It's behind a subscription wall but “The Senator and the Street,” by Jeffrey Toobin in the The New Yorker, August 2, 2010, has an interesting note about PA Sen. Bob Casey, Jr.:
Schumer's political dexterity, more than any fixed ideology, is reflected in his work bringing the Senate Democrats from minority to majority status. Shortly after Robert P. Casey, Jr., was elected state treasurer of Pennsylvania, in 2004, he got a call from Schumer, asking him to challenge Rick Santorum, a two-term Republican incumbent, in the 2006 race. "I wasn't thinking of running for the Senate at all," Casey said. "So Chuck called me, and I had all these arguments ready -- I had only run for state office, it's hard to run against an incumbent. Buck Chuck had through of all of them before me, and he had good answers."
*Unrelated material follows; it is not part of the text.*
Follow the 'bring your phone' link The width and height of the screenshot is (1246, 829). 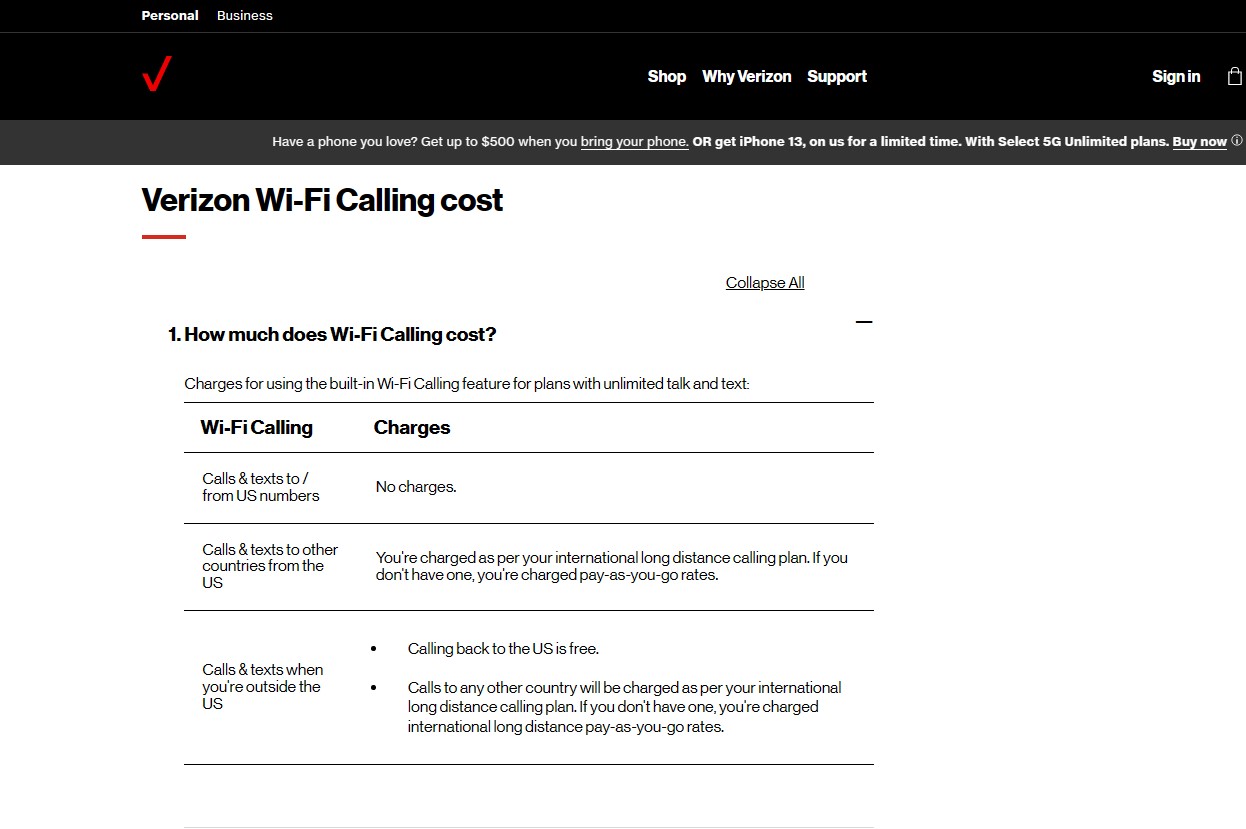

There was, however, the question of abortion. Casey, like his father, a former governor, was staunchly opposed to abortion rights and thus, he thought, an unlikely recipient of support from the national Democratic Party. yet Schumer, an abortion-rights supporter, waved off Casey's concern, saying that the importance of beating Santorum trumped reproductive rights. "chuck took a lot of shrapnel for supporting me on that one," Casey said. (Some pro-choice groups denounced the D.S.C.C. for backing Casey.) "He took the time to know my issues. He didn't just want to talk about what he needed." Casey defeated Santorum by eighteen percentage points.